| Task description |
The required answer is an exact copy of the lines from the one containing "The image size" to the end of the listing, both included, without any pictures.

| Listed entries |

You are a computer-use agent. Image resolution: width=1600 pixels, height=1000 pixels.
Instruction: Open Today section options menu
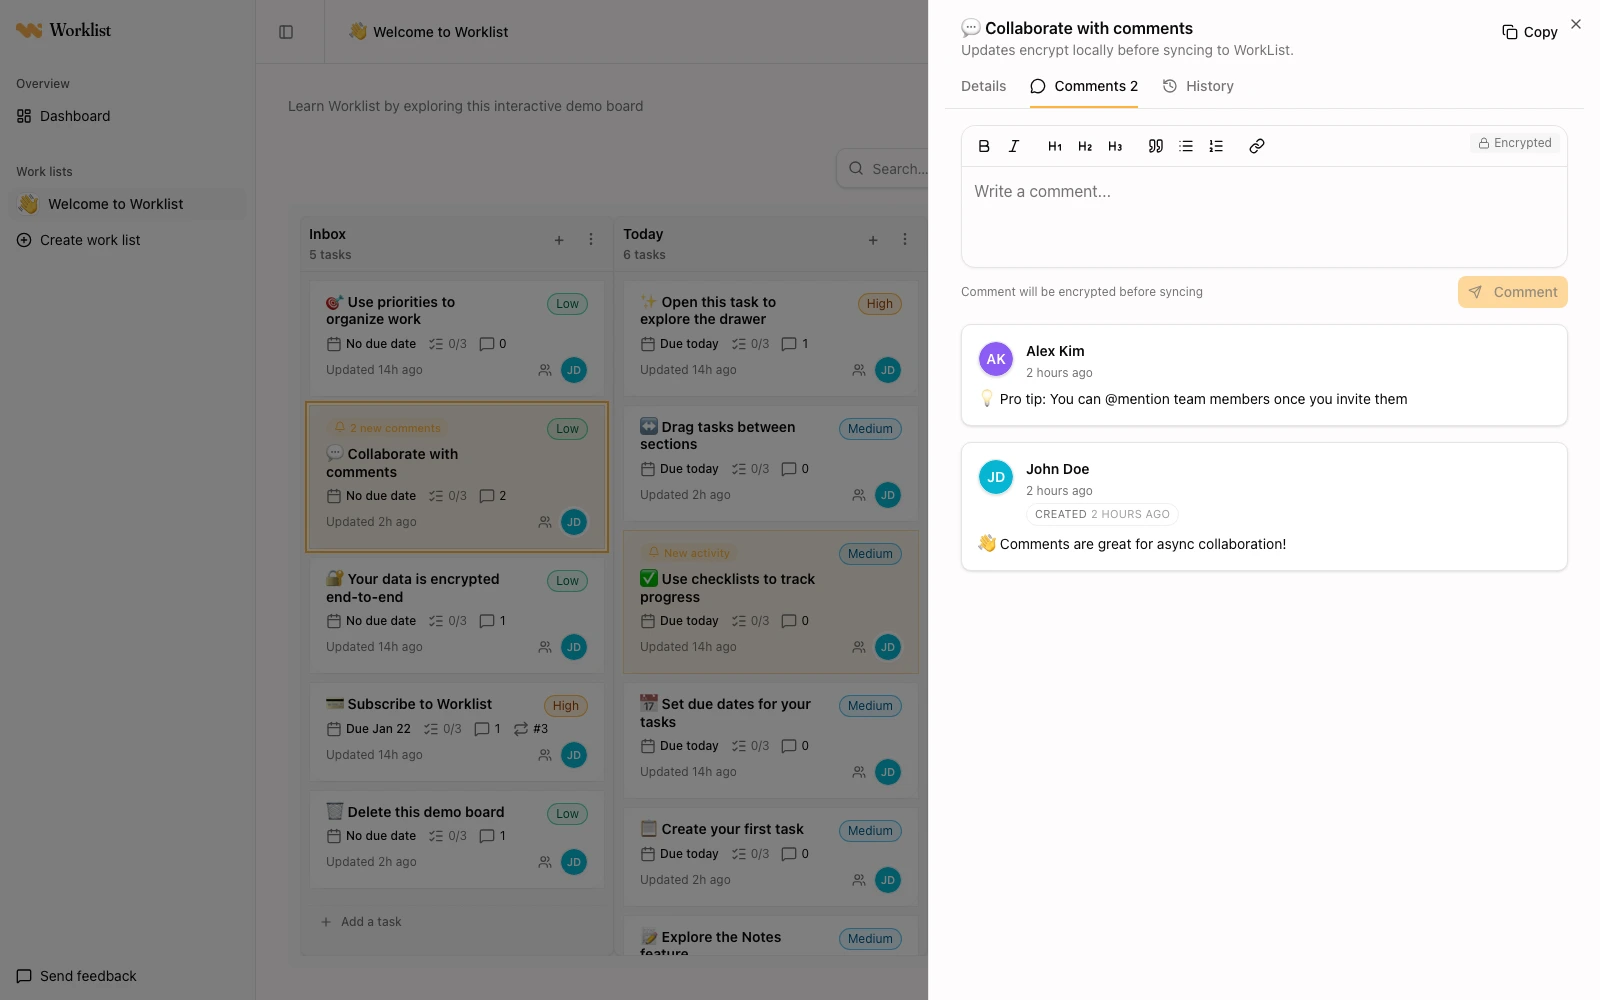[905, 240]
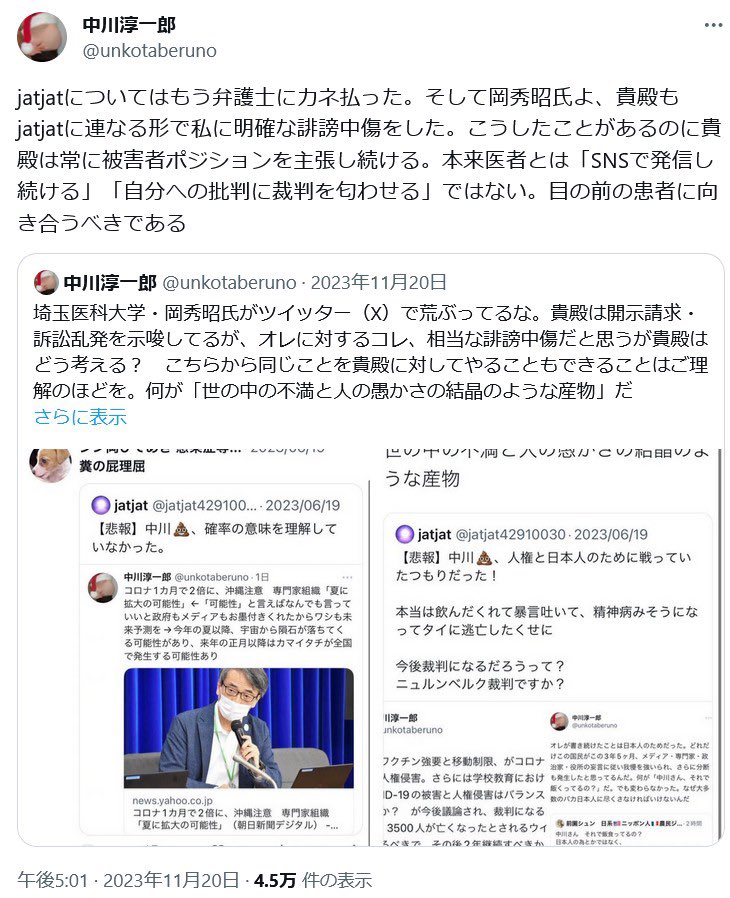Click the purple jatjat avatar in right screenshot
This screenshot has height=898, width=730.
click(405, 534)
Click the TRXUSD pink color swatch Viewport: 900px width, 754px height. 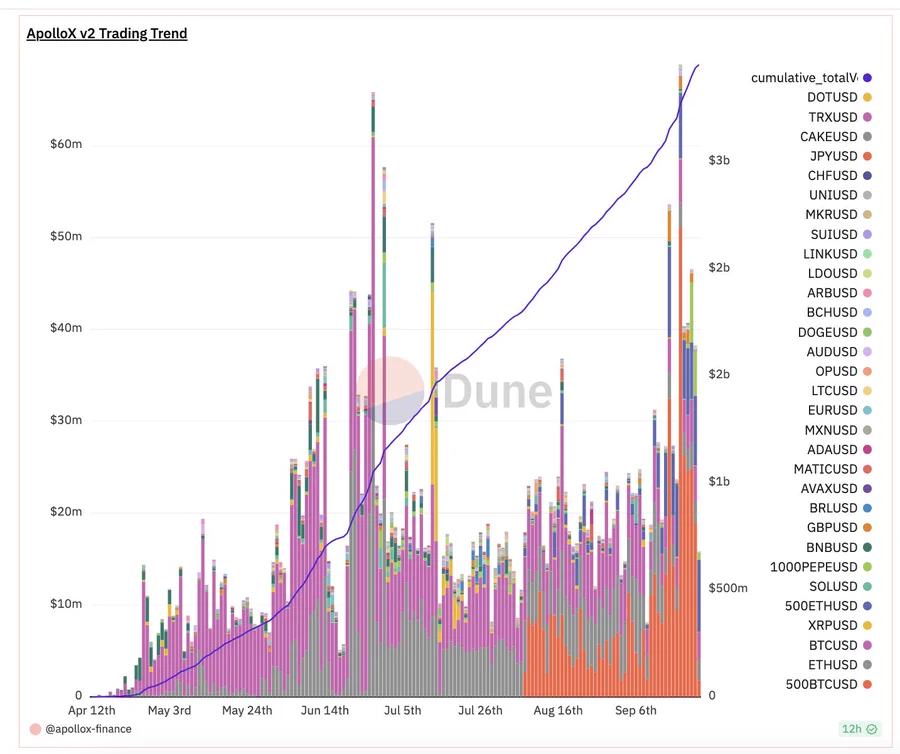[867, 117]
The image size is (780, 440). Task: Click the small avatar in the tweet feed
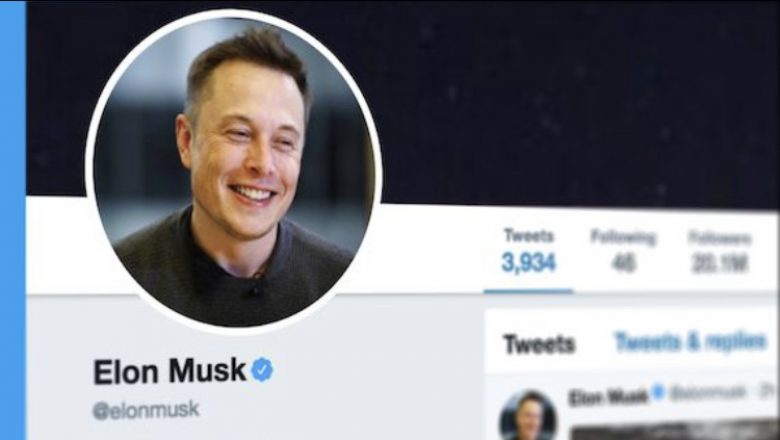(x=528, y=416)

| Response |
The image size is (780, 440). Task: Click the small avatar in the tweet feed
(x=528, y=416)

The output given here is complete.